• [TASK BRIEF]: In the listing below, how many lines carry the word "output"? Reply with only the number.

::::::

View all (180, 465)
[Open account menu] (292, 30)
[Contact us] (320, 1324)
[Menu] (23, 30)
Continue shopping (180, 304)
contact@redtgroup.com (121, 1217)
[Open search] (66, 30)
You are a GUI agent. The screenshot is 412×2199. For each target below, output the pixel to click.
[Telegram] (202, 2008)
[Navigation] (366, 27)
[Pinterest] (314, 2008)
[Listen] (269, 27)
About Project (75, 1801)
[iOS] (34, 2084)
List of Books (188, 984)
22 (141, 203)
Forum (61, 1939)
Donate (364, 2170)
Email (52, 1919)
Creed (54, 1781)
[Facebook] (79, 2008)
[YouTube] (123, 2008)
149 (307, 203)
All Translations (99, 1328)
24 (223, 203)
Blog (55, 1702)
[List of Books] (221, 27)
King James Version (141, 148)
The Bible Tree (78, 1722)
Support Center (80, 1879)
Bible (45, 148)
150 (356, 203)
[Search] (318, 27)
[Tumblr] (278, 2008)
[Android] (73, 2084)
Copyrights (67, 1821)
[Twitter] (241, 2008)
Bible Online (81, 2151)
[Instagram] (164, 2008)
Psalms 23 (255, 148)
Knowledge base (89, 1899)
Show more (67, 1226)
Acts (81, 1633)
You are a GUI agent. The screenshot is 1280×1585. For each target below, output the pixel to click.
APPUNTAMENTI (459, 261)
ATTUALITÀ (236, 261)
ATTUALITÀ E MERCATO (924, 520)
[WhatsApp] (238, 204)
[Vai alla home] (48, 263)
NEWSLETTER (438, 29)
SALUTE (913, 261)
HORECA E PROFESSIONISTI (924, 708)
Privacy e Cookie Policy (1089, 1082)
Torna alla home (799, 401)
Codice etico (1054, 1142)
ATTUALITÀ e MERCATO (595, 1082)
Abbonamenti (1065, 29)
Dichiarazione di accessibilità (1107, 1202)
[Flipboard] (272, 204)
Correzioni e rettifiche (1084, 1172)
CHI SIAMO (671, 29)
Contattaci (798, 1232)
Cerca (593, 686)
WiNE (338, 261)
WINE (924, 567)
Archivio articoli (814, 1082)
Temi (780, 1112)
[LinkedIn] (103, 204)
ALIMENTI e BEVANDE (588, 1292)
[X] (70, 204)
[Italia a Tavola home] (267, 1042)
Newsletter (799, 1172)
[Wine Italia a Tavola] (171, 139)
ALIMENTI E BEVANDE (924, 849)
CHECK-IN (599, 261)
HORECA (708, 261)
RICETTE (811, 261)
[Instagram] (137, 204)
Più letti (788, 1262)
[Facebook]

::::::

• [EXPECTED ANSWER]: 2